Rispondi a queste domande sulla recensione de "La rajetta" riportata qui sotto, una risposta per riga:
1. In quale data è stata pubblicata la recensione?
2. A quale genere appartiene il romanzo?
3. Quante pagine conta il romanzo?

*ESTRATTO*.
◇ ◇ ◇

La rajetta di Adriana Comaschi

Tabula Fati, 2018 – Dalle leggende delle valli ladine nelle Dolomiti, una scrittrice veneziana ha tratto un romanzo fantasy molto leggibile, ambientato tra le remote tribù che abitavano quel territorio montano nell’antichità.

Felice Laudadio
Felice Laudadio Pubblicato il 22-04-2022
La rajetta

La rajetta

  • Autore: Adriana Comaschi
  • Genere: Fantasy
  • Categoria: Narrativa Italiana
  • Anno di pubblicazione: 2018

Che sorpresa le terre ladine come scenario di un romanzo storico e quante leggende degli antichi popoli che le abitavano millenni indietro, riprese da Adriana Comaschi nel romanzo La rajetta, originale incursione in un mondo primitivo ma non troppo. È una storia fantasy pubblicata dalle Edizioni Tabula Fati di Chieti, nel 2018 (collana Minas Tirith, 168 pagine), tratta da un leggendario trascorso locale.

◇ ◇ ◇

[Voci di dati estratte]
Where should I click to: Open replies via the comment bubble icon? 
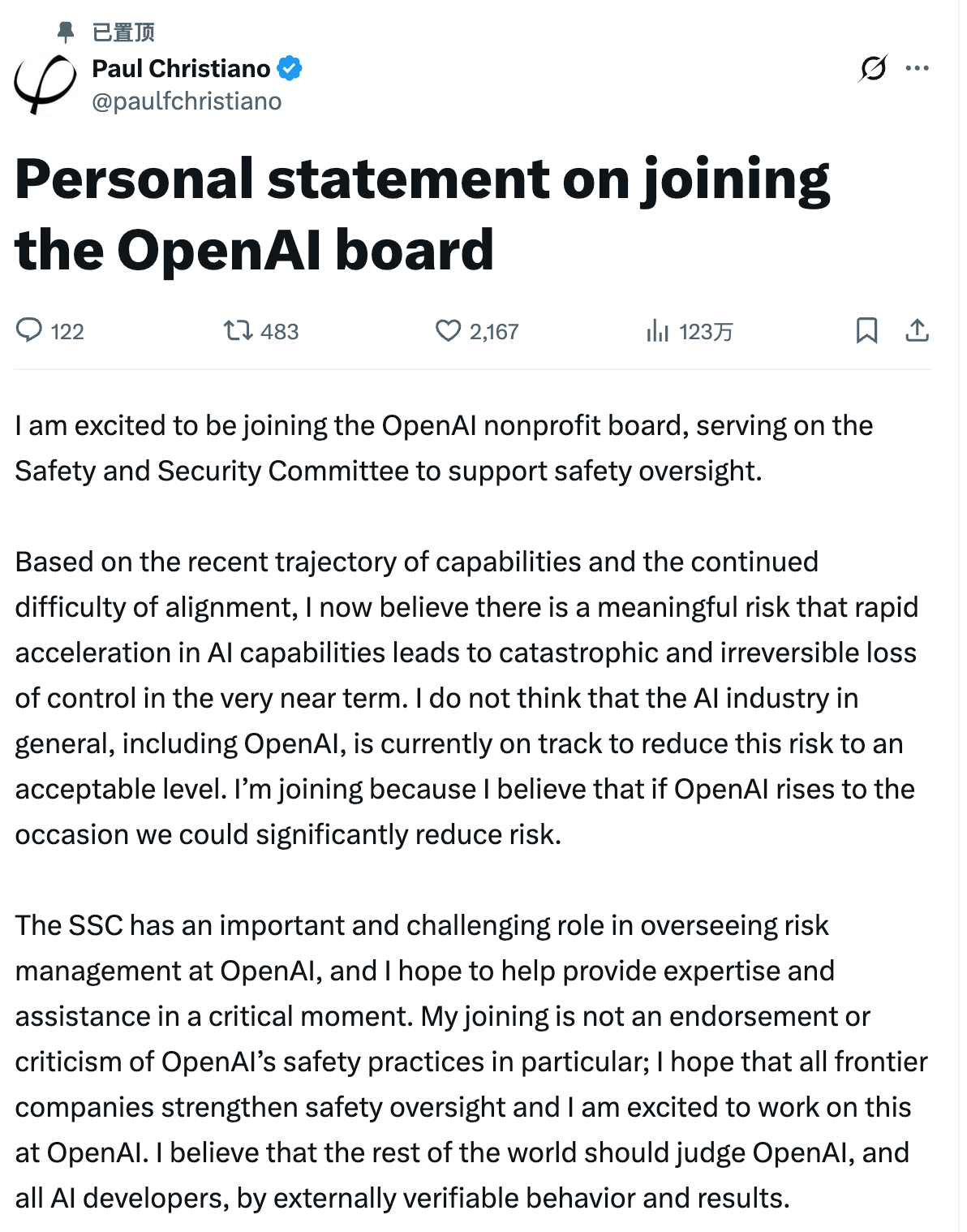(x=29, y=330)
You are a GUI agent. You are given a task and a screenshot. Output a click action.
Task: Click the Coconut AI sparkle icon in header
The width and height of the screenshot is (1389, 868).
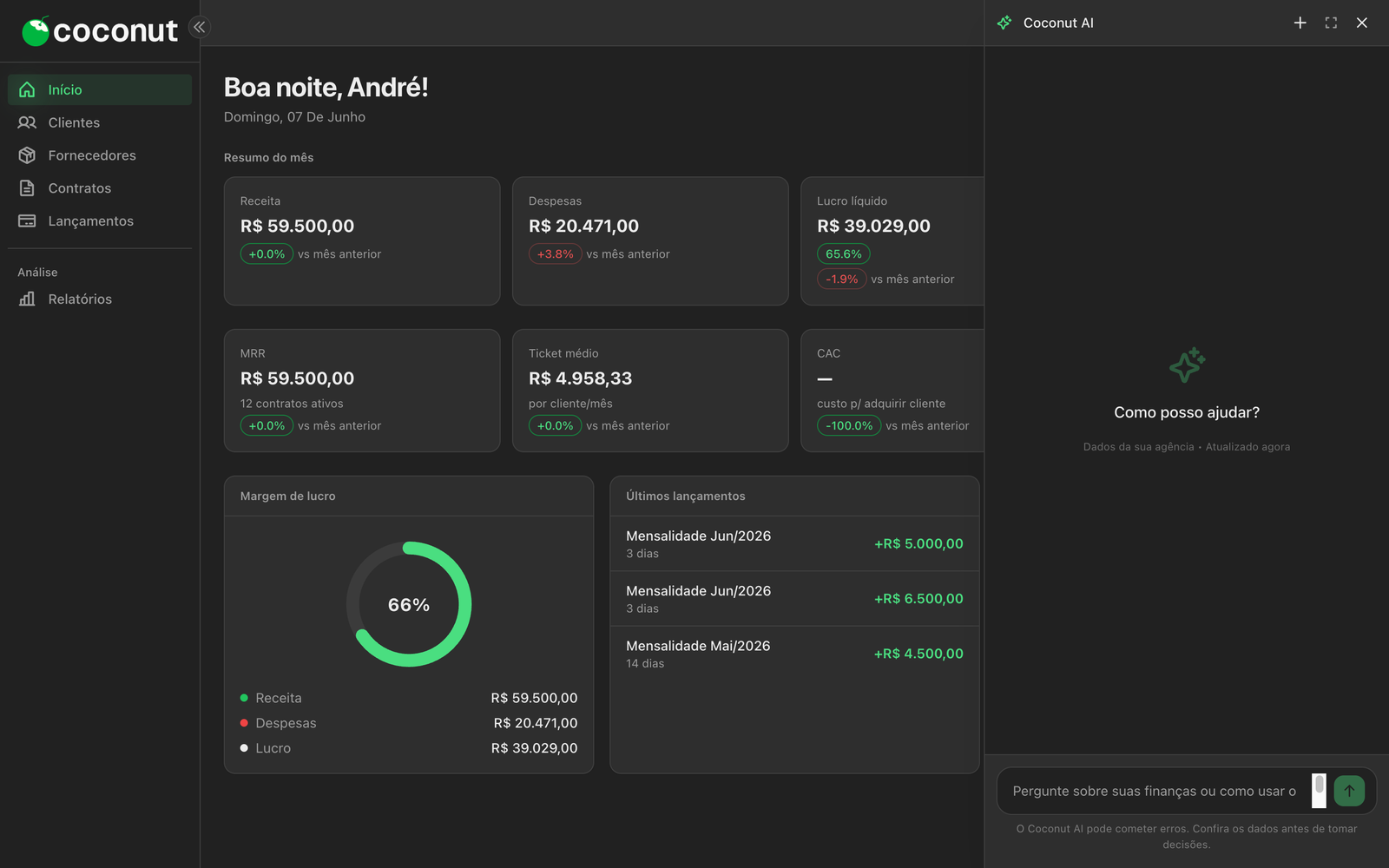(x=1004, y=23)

◇ ◇ ◇

*RISPOSTA SCRITTA*.
1. Il 22-04-2022.
2. Al genere fantasy.
3. 168 pagine.